Seperti halnya terhadap presiden terpilih, sebenarnya emak-emak tak memiliki ekspektasi terlalu tinggi terhadap pemimpin baru. Mereka hanya berharap harga bahan pokok terkendali, kebutuhan hidup bisa tercukupi. Anak-anak bisa sekolah setinggi-tingginya dengan biaya pendidikan yang terjangkau. Harapan sederhana namun memiliki makna yang sangat dalam. Sebagai menteri keuangan rumah tangga, memastikan situasi keuangan dan kebutuhan rumah tangga stabil adalah harapan semua perempuan bergelar ibu rumah tangga.
Semoga suara hati emak-emak sebagai bagian dari warga negara sampai ke telinga pemimpin negara dan segenap tim kabinet merah putih yang saat ini sedang digodok di Akademi Militer Gunung Tidar Magelang. Tak terkecuali kepada calon pemimpin Kota Salatiga.

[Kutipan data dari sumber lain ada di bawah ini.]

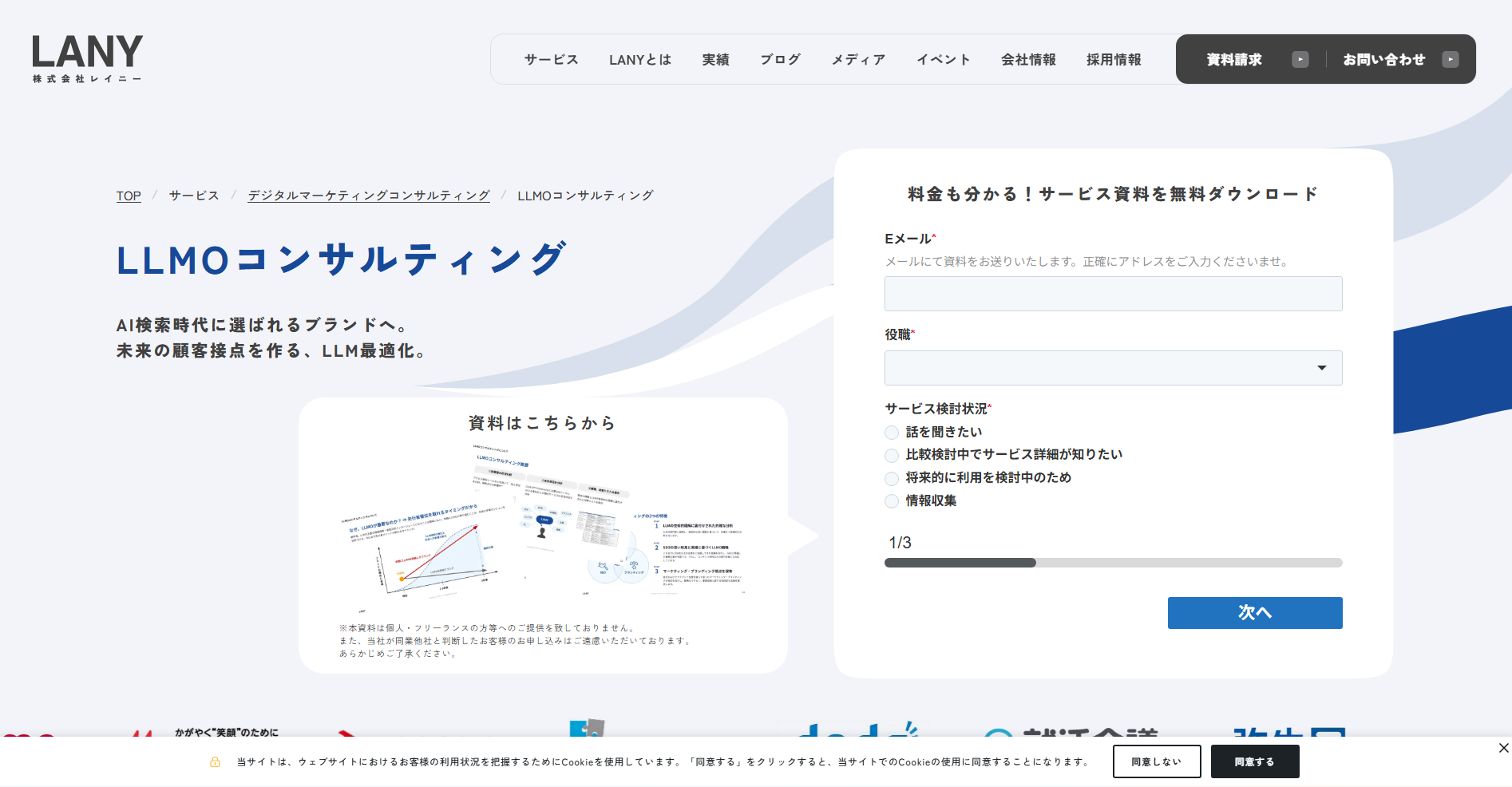
Task: Decline cookies via 同意しない
Action: click(x=1156, y=761)
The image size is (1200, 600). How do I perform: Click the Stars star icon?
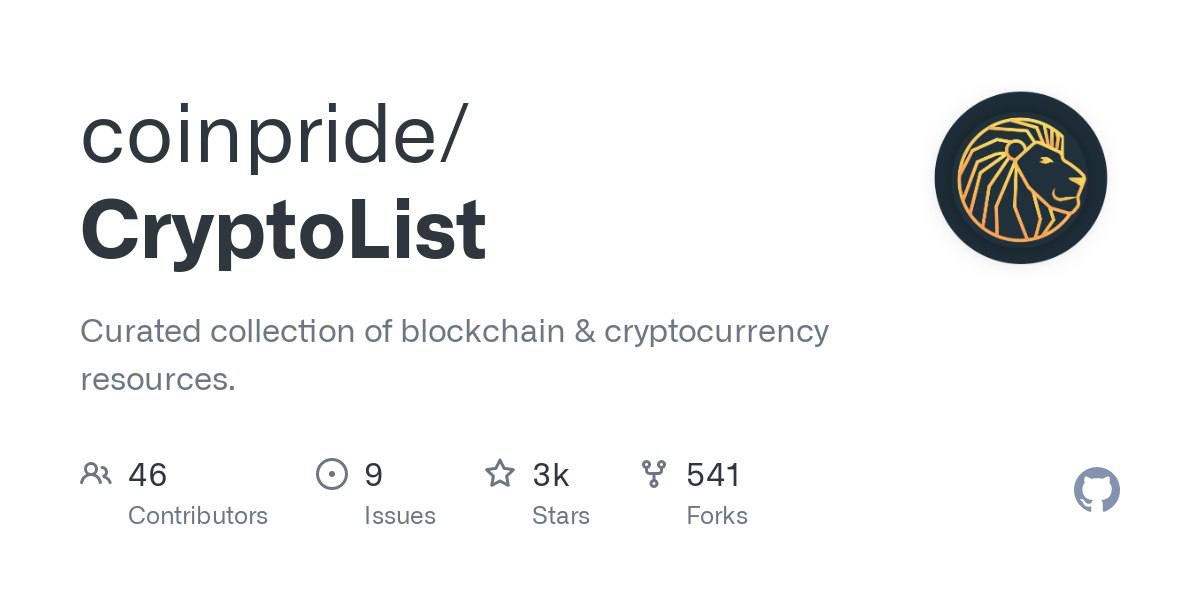[500, 473]
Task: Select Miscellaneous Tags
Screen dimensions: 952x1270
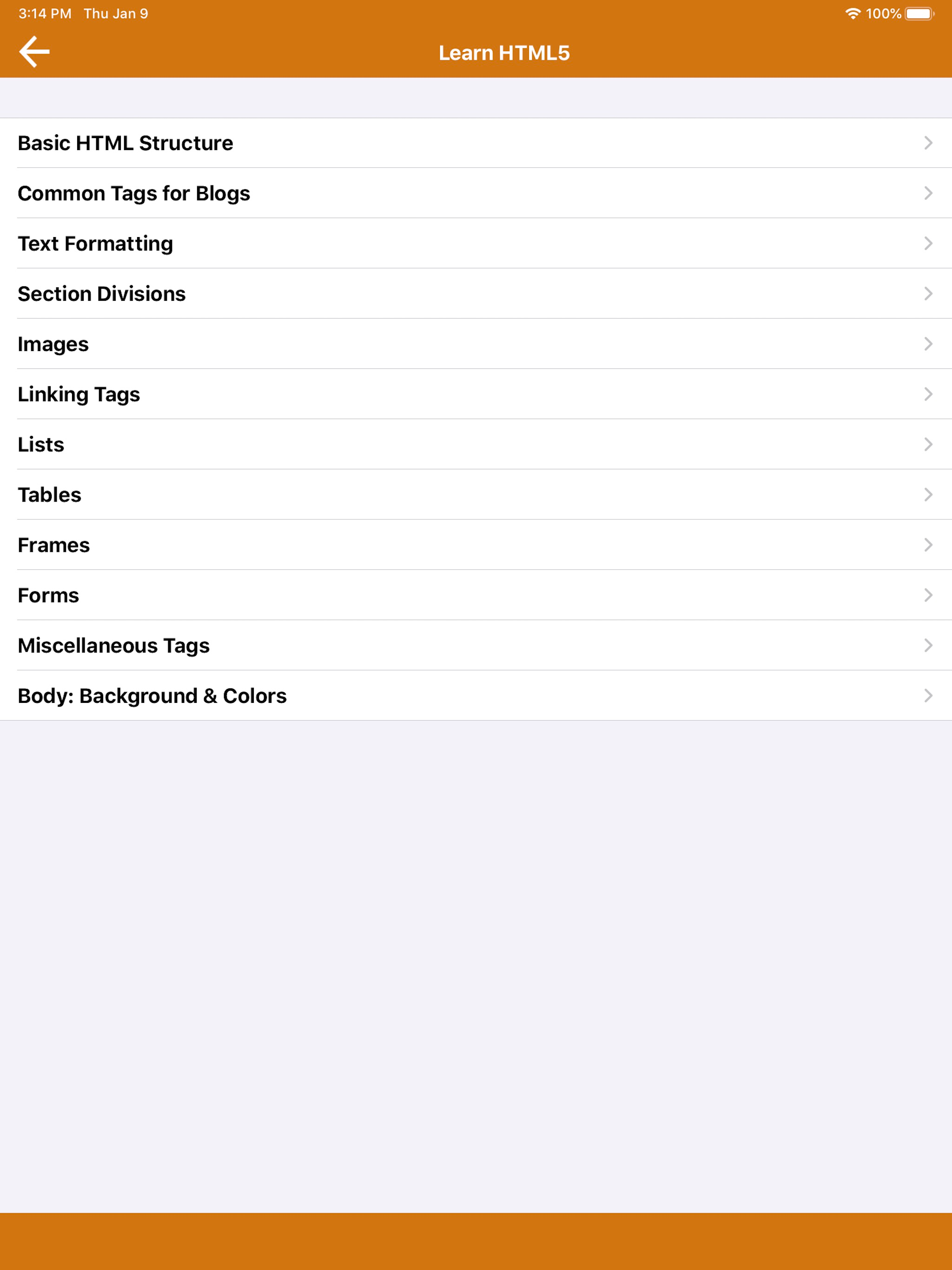Action: (476, 645)
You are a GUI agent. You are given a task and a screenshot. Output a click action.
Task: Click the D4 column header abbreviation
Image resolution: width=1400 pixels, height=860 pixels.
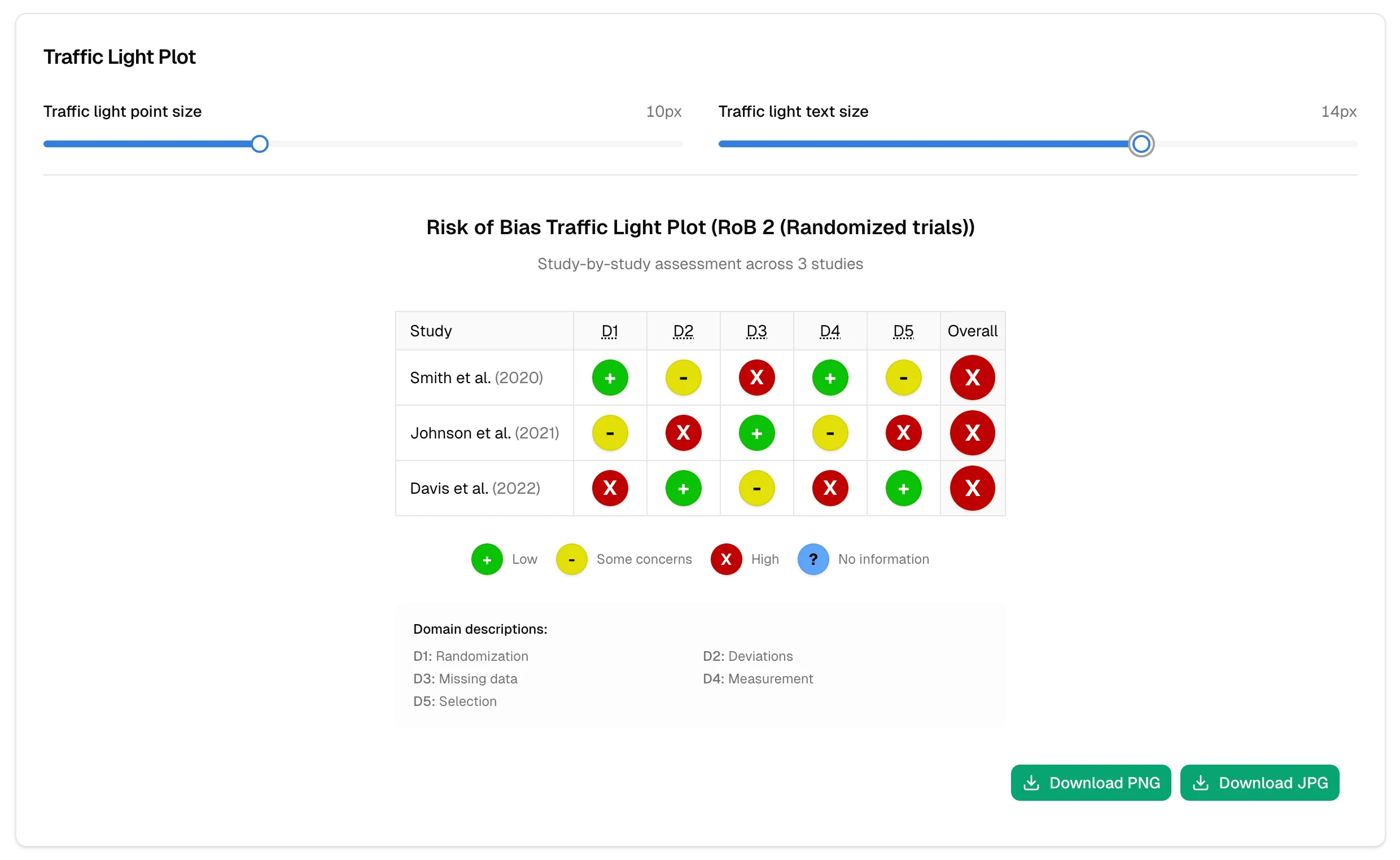tap(829, 331)
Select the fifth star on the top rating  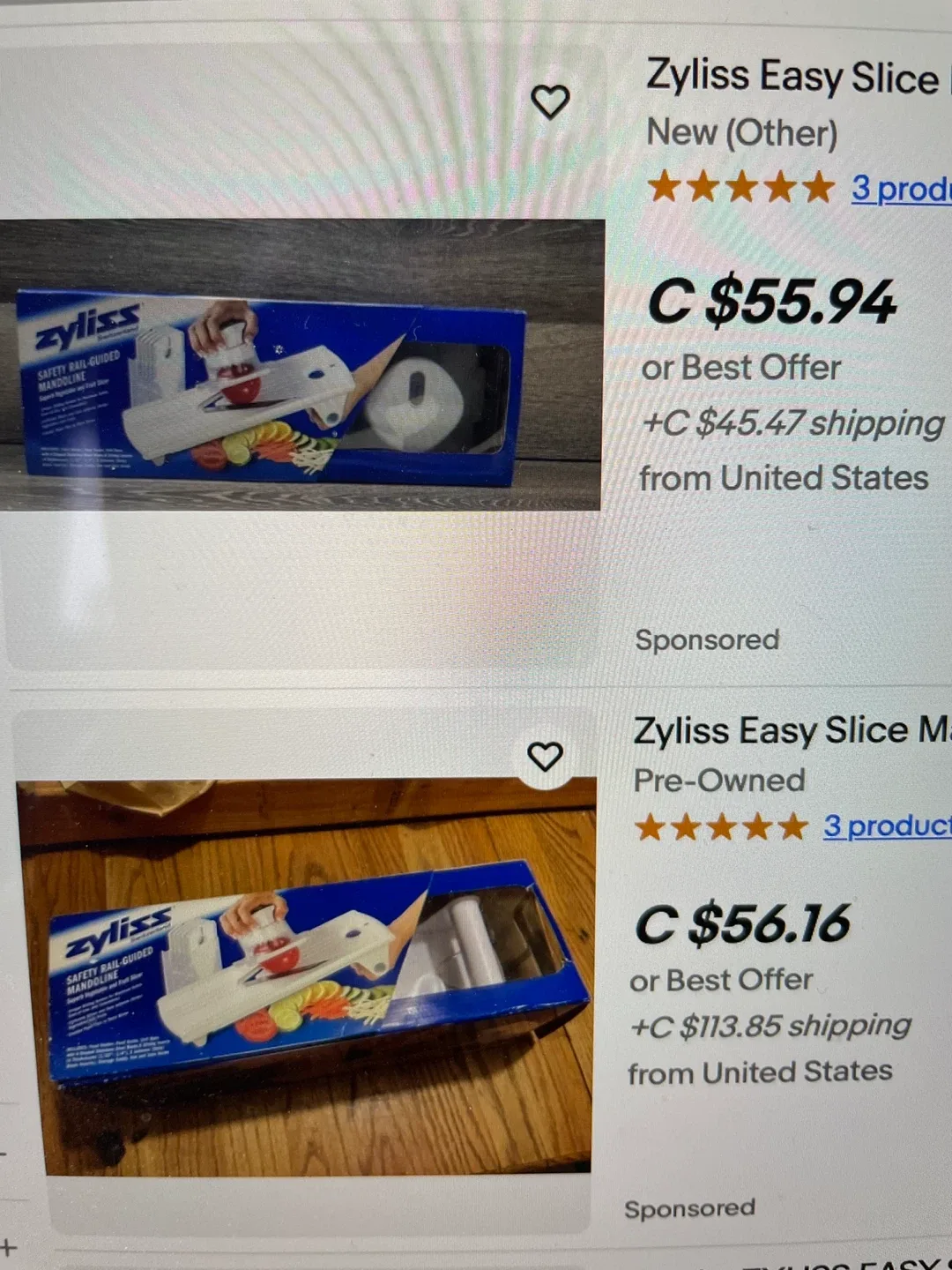coord(815,187)
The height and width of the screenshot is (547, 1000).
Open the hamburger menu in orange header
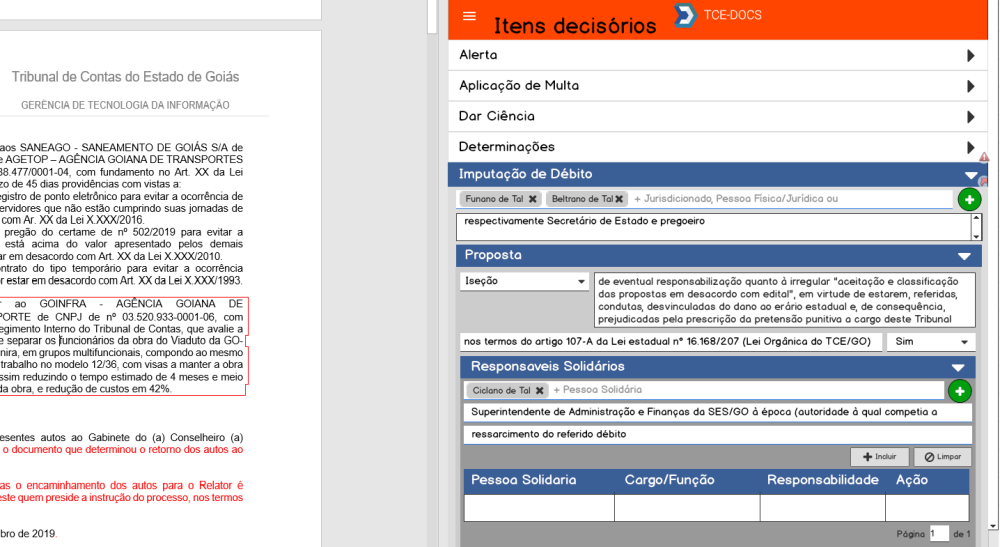[x=470, y=17]
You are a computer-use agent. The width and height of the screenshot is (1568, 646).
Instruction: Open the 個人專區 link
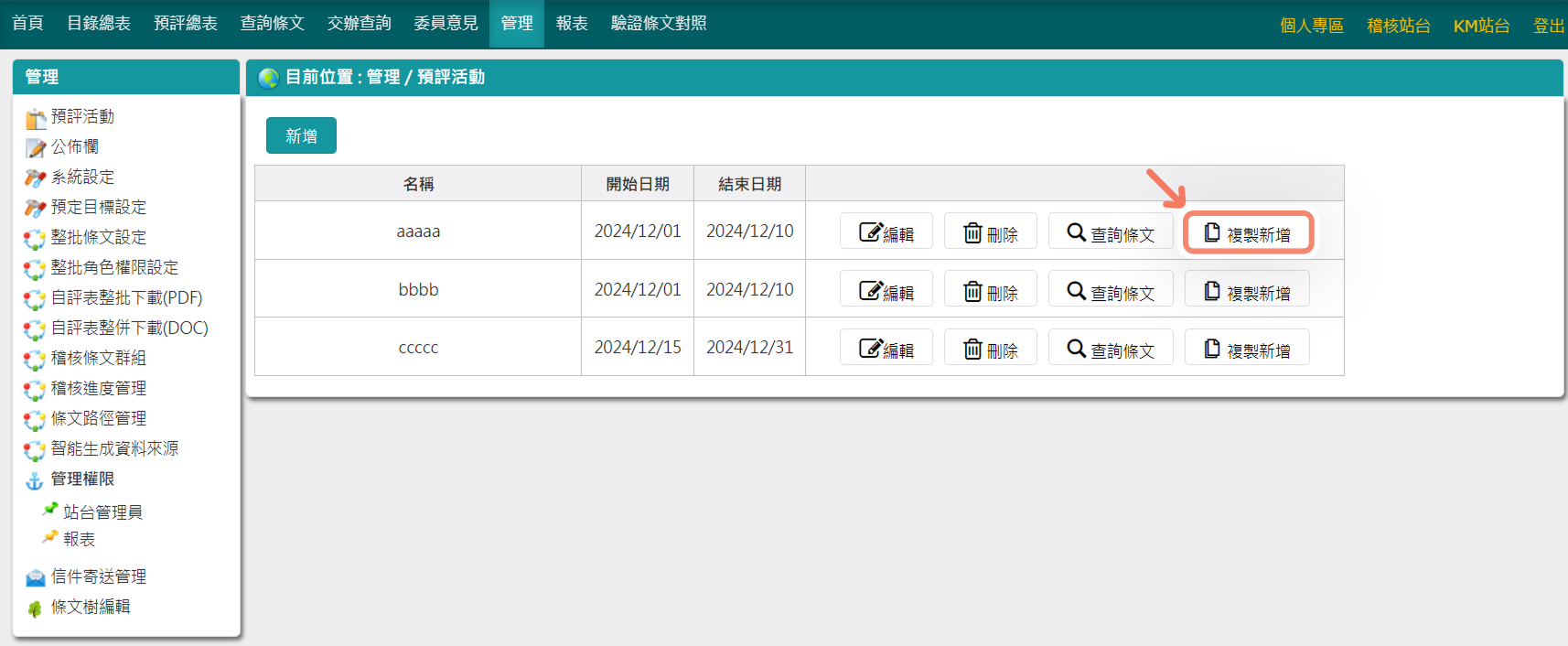point(1311,26)
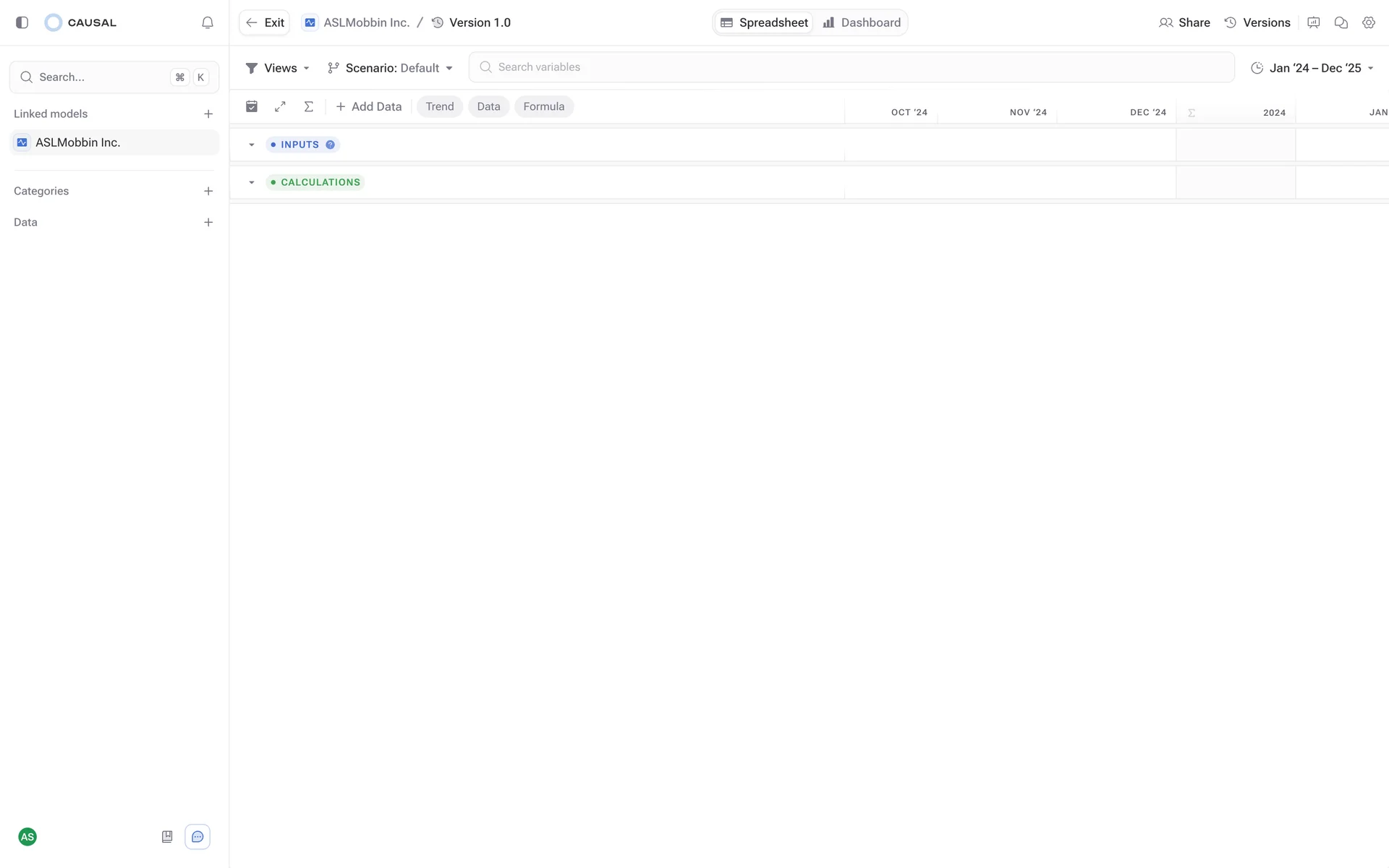Click the calendar checkmark toolbar icon
This screenshot has height=868, width=1389.
click(x=252, y=106)
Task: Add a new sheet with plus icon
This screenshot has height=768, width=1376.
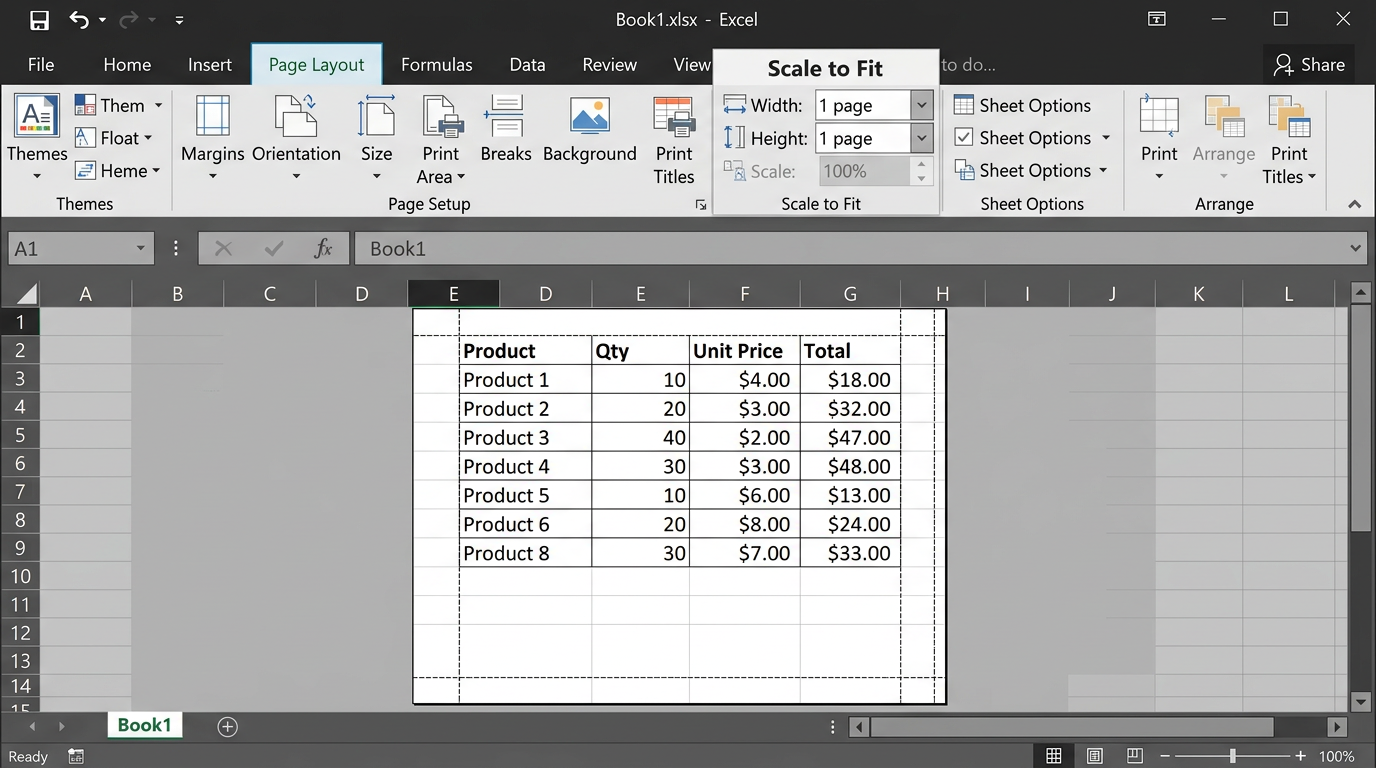Action: coord(228,727)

Sudah saatnya kepemimpinan baru membawa angin segar. Memiliki kepedulian serta empati yang tinggi kepada perempuan dan anak.
Obrolan emak-emak di dalam angkot yang saya rekam hari ini semakin memperkaya wawasan dan cara pandang saya tentang pergantian pemimpin, hak perempuan serta harapan emak-emak sebagai bagian dari warga negara. Barangkali obrolan lain di komunitas yang berbeda akan semakin memperkaya wawasan serta cara pandang saya dalam menyikapi pergantian pemimpin.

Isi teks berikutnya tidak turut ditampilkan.